Ковен тысячи костей - стр. 19
– Что насчет вторника? Я мог бы отпроситься и…
Коул вздохнул, но не выдохнул, смолкнув на полуслове. Один вид обветшалого зеленого коридора – и Коул был неспособен думать ни о чем, кроме того, что ждет его в конце этого пути. Похожий на гигантского червя, проевшего сердцевину яблока, коридор тянулся через всю больницу, облепленный палатами. Из каждой доносились звуки: несуразное чавканье, истеричный смех, детские песенки и невнятные диалоги, которые пациенты вели в абсолютной тишине, отвечая себе разными голосами. Проходя мимо, я заглянула в узкое окошко, где женщина расхаживала от стены к стене, активно жестикулируя, будто объясняла что-то невидимому собеседнику.

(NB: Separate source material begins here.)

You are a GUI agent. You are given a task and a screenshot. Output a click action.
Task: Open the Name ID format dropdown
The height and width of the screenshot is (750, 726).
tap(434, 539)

«О нет! Знаю, о чем ты думаешь. Ты не такая. Они – сумасшедшие, а ты просто… особенная».
От несуществующего голоса в голове это прозвучало неубедительно. Я покосилась на Коула, но он даже ухом не повел. Очевидно, этот голос по-прежнему звучал лишь для меня одной – тихий шелест, напоминающий осень с ее опадающими листьями. Как и воспоминания о пережитом в Башне, голос не давал знать о себе с тех самых пор, как сгинула Ферн…
«И все-таки я еще здесь».
Какая радость!
Я поджала губы, пытаясь затолкать эхо былых дней туда, откуда оно выползло, и осмотрела просторный зал, которым закончился зеленый холл. Оборудованный проигрывателем, диванами и стеллажом с настольными играми, он служил местом встречи для жителей данного заведения. Медсестры в белых халатах заботливо усаживали стариков за шахматные доски, а те, кого слишком щедро пичкали таблетками, сидели на ковре, уставившись в одну точку. Я едва поспевала за Коулом: он давно выучил расположение столиков и знал, что тот, кого мы навещаем каждое воскресение, всегда занимает место возле высокого окна рядом с узкой скамьей. Там было достаточно светло, чтобы рисовать без лампы, и достаточно безлюдно, чтобы не пришлось ни с кем делиться любимыми мелками.
– Здравствуй, Гидеон.
Он медленно поднял голову и, смерив нас неизменно стеклянным взглядом, так же медленно опустил ее обратно. На столике лежал альбом для рисования, а на коленях – открытая пачка с разноцветной пастелью, самой дорогой и яркой, какую Коул только смог добыть в художественной лавке. Одетый в синюю льняную рубашку, оттеняющую зелень его глаз, ныне спящую, как и зелень берлингтонского леса, Гидеон снова погрузился в кропотливую живопись.
Сглотнув сухость во рту, я подошла вместе с Коулом поближе.
Ребенок в теле взрослого мужчины – таким стал Гидеон в тот день, когда Морган вернула его с того света, и таким он оставался до сих пор. Мускулистый и широкий в плечах, крупнее Коула в полтора раза, с изящными чертами лица, тонкими губами и россыпью обворожительных веснушек… Но с абсолютно неживыми глазами. Глядя на Гидеона теперь, было сложно не думать о том, чего стоит такая жизнь. Не человек, а растение: ест пищу, но не чувствует вкус; перебирает мелки, рисует, но красоты не видит; смотрит на тебя и не узнает. Невзирая на все наши надежды, что в Берлингтоне ему станет лучше, что просто требуется время, Гидеон так и не оправился. У Коула ушел месяц на то, чтобы признать, что его брат не в порядке, и еще месяц на то, чтобы смириться с этим.